_YOUR OBJECTIVE_
Restate word for word each line from the one containing "Task: Click the Жовтень orange progress bar" through the end of the material, and nothing more. Drop every picture.

_SOURCE MATERIAL_

· · · ·

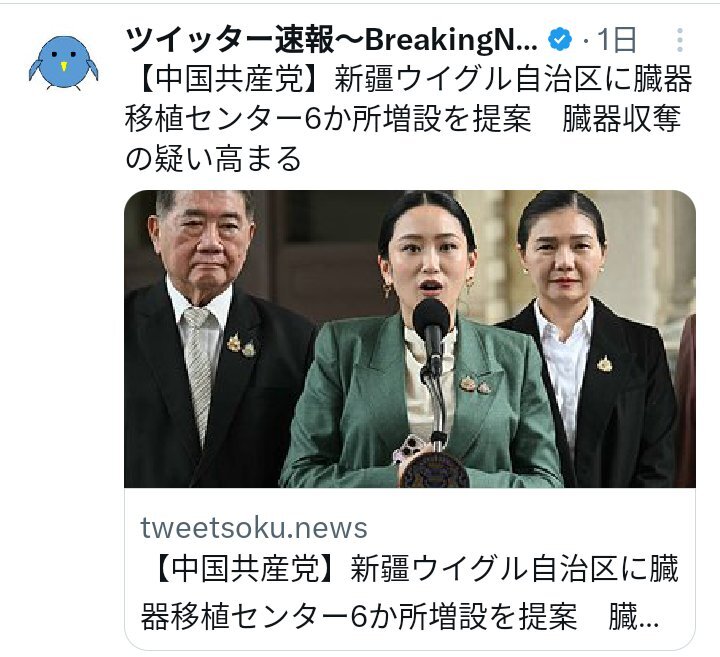Image resolution: width=720 pixels, height=657 pixels.
Task: Open the three-dot more options menu
Action: (x=680, y=40)
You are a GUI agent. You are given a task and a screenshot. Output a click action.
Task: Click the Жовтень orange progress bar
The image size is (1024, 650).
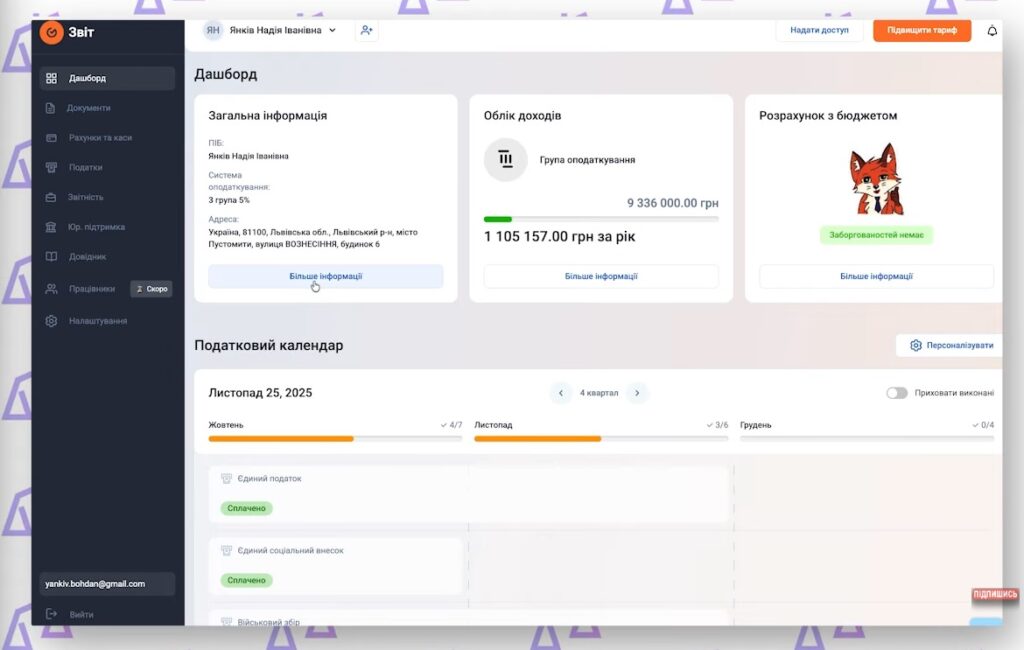pyautogui.click(x=280, y=438)
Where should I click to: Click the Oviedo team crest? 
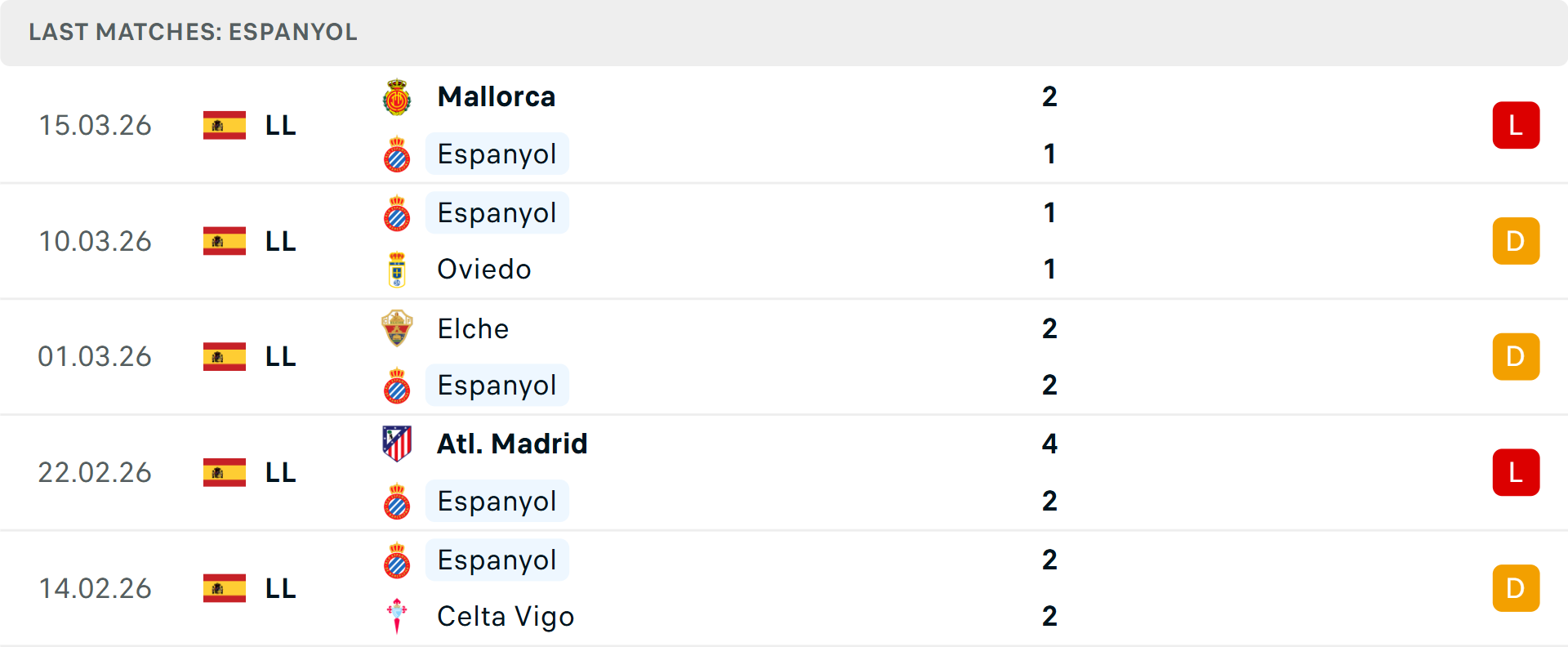click(x=398, y=269)
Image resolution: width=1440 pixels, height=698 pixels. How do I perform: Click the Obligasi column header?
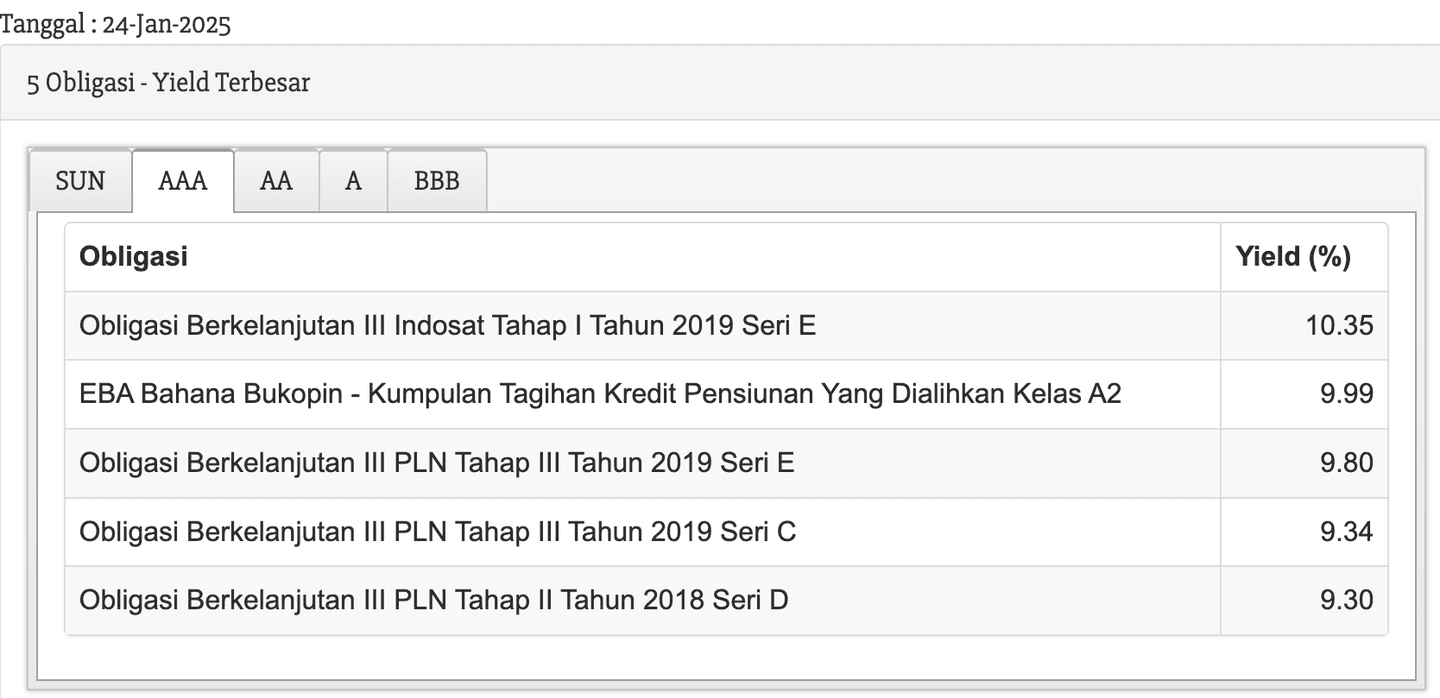[134, 257]
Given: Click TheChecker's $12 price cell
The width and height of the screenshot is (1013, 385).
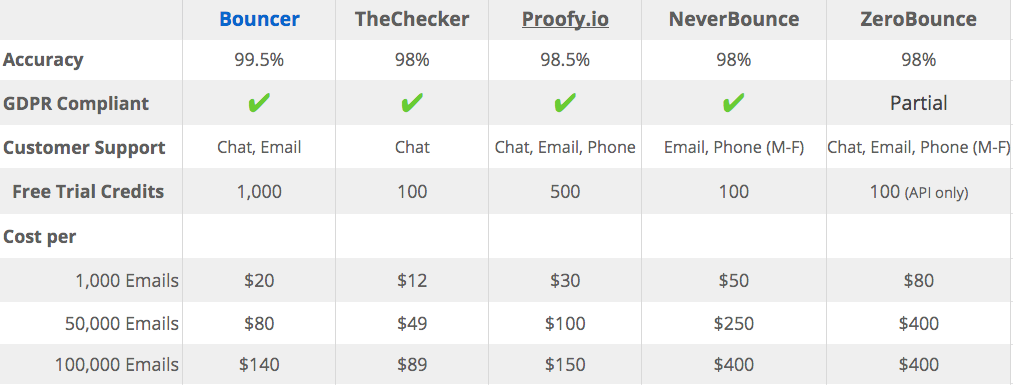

· · · ·

_SOLUTION_
Task: Click the Жовтень orange progress bar
The image size is (1024, 650).
pyautogui.click(x=280, y=438)
Where should I click to: Click the Oviedo team crest? 
click(x=398, y=269)
Image resolution: width=1440 pixels, height=698 pixels. How do I perform: Click the Obligasi column header?
[134, 257]
Given: Click TheChecker's $12 price cell
The width and height of the screenshot is (1013, 385).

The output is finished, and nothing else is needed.